O velocista Lucas Prado, de 23 anos, não nasceu com deficiência. Perdeu a visão em 2006, depois de um descolamento de retina que sofreu quando trabalhava em um banco. Foi dele o primeiro ouro brasileiro em Pequim. Considerado o deficiente visual mais rápido do mundo, fez balançar as arquibancadas do Ninho de Pássaro por três vezes, ao lado de seu guia Justino Barbosa. Quebrou os recordes mundiais nos 100 e nos 200 metros na categoria T11, para corredores totalmente cegos. E nos 400 metros faturou seu 3º ouro. O impulso veio de Terezinha Guilhermina, que o apresentou ao esporte e o encorajou. Ela também tem o título de cega mais veloz nos 100 e nos 400 metros. Em Pequim, levou prata e bronze, respectivamente, além do ouro nos 200 metros. Desta vez, a mineira teve companhia familiar. Terezinha tem 11 irmãos e outros quatro são cegos. Dois deles estavam nas competições com ela, que já sonha com vôos ainda mais altos agora em família.

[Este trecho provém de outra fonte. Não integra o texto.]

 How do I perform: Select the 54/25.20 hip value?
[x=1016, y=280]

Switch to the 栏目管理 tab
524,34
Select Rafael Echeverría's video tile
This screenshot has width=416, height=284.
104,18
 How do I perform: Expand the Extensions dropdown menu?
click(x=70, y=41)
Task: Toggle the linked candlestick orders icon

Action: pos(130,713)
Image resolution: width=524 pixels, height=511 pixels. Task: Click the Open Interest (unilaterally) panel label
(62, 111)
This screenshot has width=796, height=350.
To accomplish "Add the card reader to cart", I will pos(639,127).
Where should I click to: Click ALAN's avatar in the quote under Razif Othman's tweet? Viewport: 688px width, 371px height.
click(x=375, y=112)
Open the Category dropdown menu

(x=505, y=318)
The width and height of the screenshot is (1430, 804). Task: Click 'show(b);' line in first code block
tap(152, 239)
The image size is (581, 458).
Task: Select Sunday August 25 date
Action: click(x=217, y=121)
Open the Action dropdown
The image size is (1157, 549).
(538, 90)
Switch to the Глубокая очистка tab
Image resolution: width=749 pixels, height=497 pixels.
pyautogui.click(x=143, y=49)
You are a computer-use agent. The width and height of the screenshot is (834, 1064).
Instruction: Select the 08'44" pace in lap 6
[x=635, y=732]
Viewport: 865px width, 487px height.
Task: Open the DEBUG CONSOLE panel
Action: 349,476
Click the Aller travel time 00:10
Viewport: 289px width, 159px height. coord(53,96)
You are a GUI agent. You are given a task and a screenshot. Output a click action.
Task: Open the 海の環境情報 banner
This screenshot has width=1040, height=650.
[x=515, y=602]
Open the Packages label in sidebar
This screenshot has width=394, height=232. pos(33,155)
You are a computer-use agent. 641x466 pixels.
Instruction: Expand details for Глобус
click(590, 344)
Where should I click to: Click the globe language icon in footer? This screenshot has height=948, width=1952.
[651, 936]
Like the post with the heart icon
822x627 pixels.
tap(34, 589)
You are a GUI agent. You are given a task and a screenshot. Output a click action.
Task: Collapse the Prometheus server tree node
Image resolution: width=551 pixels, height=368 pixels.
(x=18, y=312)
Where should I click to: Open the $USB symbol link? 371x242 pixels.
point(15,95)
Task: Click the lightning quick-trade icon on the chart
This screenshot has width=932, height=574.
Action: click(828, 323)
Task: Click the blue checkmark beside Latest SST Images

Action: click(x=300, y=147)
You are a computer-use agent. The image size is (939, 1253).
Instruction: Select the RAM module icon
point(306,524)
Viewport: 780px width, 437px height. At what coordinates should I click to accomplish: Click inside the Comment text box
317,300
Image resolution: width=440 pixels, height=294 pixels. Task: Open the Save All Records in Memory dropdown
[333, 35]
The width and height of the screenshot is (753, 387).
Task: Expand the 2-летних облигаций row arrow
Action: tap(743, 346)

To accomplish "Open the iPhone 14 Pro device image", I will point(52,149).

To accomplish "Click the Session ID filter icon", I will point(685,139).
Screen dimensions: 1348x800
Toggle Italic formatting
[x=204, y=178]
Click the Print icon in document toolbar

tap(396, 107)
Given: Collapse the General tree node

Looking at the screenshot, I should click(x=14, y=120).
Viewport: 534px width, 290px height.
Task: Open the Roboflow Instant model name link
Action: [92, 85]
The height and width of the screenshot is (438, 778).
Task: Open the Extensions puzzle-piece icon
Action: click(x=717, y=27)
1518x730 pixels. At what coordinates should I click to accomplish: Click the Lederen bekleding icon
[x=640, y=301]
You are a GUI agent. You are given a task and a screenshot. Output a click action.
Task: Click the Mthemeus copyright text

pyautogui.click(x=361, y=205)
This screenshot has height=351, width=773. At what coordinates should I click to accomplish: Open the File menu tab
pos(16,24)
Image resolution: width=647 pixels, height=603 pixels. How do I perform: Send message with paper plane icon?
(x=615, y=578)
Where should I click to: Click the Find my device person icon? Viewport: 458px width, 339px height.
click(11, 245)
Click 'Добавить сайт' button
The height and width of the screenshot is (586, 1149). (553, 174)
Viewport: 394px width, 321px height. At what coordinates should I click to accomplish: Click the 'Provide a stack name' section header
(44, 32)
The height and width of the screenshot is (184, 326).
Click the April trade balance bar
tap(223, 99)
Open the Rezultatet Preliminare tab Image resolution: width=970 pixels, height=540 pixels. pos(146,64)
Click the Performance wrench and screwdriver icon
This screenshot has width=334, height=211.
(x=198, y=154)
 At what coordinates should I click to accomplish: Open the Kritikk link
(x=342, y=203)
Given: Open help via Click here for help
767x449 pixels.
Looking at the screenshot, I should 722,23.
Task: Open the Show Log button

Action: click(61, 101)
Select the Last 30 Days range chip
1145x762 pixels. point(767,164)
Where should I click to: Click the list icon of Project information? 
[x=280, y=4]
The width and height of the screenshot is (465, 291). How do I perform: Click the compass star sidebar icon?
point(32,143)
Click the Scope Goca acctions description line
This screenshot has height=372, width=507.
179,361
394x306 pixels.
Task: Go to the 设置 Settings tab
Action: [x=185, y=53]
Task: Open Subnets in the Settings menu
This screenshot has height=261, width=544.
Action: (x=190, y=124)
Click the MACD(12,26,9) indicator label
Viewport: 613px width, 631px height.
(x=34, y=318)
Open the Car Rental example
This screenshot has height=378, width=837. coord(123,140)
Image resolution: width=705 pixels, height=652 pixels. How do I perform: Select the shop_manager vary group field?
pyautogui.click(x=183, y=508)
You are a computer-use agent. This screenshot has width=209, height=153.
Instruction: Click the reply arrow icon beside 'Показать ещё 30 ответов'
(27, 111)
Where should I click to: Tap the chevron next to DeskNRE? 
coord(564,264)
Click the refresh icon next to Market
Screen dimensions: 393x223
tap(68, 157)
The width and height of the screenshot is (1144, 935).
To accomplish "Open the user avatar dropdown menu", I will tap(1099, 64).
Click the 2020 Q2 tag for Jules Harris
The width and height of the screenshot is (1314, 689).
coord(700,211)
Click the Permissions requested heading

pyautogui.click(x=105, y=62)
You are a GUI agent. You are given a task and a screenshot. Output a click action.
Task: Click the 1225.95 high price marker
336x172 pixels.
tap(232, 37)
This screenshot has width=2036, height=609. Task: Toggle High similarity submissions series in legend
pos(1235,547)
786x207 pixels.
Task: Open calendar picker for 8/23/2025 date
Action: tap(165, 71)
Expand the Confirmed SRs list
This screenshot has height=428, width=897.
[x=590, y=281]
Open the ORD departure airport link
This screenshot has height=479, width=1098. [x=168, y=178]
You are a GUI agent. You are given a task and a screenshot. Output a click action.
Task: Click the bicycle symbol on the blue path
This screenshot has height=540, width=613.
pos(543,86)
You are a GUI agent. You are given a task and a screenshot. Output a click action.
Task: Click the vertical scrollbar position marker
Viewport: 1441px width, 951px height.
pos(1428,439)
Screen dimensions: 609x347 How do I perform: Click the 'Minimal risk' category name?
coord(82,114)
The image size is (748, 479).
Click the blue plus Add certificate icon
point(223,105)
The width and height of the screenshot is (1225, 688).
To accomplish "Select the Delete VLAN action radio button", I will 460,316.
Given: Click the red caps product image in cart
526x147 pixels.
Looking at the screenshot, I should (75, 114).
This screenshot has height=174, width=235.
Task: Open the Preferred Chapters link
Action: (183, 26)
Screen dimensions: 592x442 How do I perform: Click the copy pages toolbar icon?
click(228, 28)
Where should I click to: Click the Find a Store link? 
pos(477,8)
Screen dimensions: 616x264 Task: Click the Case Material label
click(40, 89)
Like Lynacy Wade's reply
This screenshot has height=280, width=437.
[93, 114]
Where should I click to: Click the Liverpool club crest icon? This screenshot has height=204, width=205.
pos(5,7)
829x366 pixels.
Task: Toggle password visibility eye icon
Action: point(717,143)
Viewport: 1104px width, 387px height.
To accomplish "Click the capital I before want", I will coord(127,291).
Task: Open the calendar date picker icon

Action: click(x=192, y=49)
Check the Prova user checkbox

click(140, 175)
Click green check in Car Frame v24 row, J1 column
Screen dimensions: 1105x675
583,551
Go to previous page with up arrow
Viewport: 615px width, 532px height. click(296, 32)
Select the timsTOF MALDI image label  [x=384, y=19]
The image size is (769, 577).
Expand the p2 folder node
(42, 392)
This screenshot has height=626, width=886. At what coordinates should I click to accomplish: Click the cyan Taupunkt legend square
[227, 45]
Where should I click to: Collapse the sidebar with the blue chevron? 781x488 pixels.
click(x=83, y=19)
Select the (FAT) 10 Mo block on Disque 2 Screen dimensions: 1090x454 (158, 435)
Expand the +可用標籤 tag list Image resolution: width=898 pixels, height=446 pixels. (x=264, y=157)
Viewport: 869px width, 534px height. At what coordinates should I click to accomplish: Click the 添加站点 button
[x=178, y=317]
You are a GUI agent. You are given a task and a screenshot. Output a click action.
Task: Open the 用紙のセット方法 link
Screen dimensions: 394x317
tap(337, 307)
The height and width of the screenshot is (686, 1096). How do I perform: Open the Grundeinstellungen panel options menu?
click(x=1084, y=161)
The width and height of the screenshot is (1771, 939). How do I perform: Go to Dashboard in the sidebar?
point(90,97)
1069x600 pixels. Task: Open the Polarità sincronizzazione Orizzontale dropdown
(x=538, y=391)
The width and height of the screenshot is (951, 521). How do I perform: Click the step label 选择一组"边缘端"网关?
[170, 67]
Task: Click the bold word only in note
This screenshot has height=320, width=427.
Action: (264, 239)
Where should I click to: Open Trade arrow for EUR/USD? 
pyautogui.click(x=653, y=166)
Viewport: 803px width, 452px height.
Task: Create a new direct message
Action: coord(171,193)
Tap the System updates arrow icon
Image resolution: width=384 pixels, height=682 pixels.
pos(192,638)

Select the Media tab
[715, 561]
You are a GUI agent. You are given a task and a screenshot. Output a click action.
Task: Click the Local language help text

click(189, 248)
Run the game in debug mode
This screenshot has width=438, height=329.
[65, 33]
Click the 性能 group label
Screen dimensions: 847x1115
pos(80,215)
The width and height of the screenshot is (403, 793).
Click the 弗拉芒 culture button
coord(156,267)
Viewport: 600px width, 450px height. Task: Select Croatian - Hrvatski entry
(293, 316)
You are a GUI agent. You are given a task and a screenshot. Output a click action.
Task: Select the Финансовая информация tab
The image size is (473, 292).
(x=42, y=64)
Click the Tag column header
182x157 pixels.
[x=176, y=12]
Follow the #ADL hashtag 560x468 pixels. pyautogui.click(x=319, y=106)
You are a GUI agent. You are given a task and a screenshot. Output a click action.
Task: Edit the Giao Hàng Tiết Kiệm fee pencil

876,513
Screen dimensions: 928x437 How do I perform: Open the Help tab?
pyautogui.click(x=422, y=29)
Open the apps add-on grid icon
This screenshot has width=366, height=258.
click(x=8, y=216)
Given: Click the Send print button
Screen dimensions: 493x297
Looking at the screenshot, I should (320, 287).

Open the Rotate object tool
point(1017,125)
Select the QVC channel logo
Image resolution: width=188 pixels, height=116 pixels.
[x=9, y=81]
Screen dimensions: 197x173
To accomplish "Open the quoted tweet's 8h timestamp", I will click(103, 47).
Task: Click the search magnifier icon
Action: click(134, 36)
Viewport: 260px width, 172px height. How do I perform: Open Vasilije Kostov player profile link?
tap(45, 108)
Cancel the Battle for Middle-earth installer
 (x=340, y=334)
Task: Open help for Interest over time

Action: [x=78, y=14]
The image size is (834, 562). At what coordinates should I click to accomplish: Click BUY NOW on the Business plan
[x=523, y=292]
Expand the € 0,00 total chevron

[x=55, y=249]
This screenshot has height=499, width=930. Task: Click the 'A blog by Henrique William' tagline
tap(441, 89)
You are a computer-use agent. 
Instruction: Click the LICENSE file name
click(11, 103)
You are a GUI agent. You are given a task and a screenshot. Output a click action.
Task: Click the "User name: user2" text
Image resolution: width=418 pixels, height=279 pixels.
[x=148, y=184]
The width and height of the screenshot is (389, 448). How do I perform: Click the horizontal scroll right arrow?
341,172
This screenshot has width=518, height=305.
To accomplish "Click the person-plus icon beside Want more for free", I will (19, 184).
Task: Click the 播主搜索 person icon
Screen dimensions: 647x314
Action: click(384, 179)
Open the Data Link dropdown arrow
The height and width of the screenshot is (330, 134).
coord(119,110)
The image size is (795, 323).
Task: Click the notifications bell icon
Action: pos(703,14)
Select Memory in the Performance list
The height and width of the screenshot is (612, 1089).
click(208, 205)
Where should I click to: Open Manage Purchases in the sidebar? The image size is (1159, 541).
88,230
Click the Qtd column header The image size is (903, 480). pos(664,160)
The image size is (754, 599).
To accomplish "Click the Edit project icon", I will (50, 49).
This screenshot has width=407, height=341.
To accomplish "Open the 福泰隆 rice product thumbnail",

Alto também voaram os dardos de Roseane Ferreira dos Santos, a Rosinha. A pernambucana de 37 anos teve a perna esquerda amputada depois de um atropelamento, o que não diminuiu sua determinação. Ao contrário. Trocou a profissão de doméstica pelas competições de lançamento de disco, dardo e arremesso de peso. Em Sydney-2000, sua primeira paraolimpíada, alcançou no arremesso de peso seu primeiro recorde mundial. Em Atenas-2004, repetiu o feito no lançamento de disco.

Mais do que bons resultados, um dos objetivos dos jogos que reúnem pessoas com deficiências é justamente ajudar a promover a inclusão. Os Jogos Paraolímpicos são realizados desde a edição de Roma-1960 das Olimpíadas. Passaram um longo período à margem e, desde Seul-1988, estão definitivamente incorporados ao calendário esportivo mundial. “Essas pessoas têm muito mais potencial do que se imagina, e se têm esse desempenho fenomenal na prática esportiva, por que não podem ter uma vida normal, casar, ter filhos e trabalhar? Os Jogos são uma forma também de conscientizar”, diz Parsons, do CPB. “A inclusão é possível. Só falta as pessoas perceberem que, mesmo com limites, podemos fazer tudo. Estar aqui entre os melhores do mundo é uma grande vitória”, define Daniel Dias.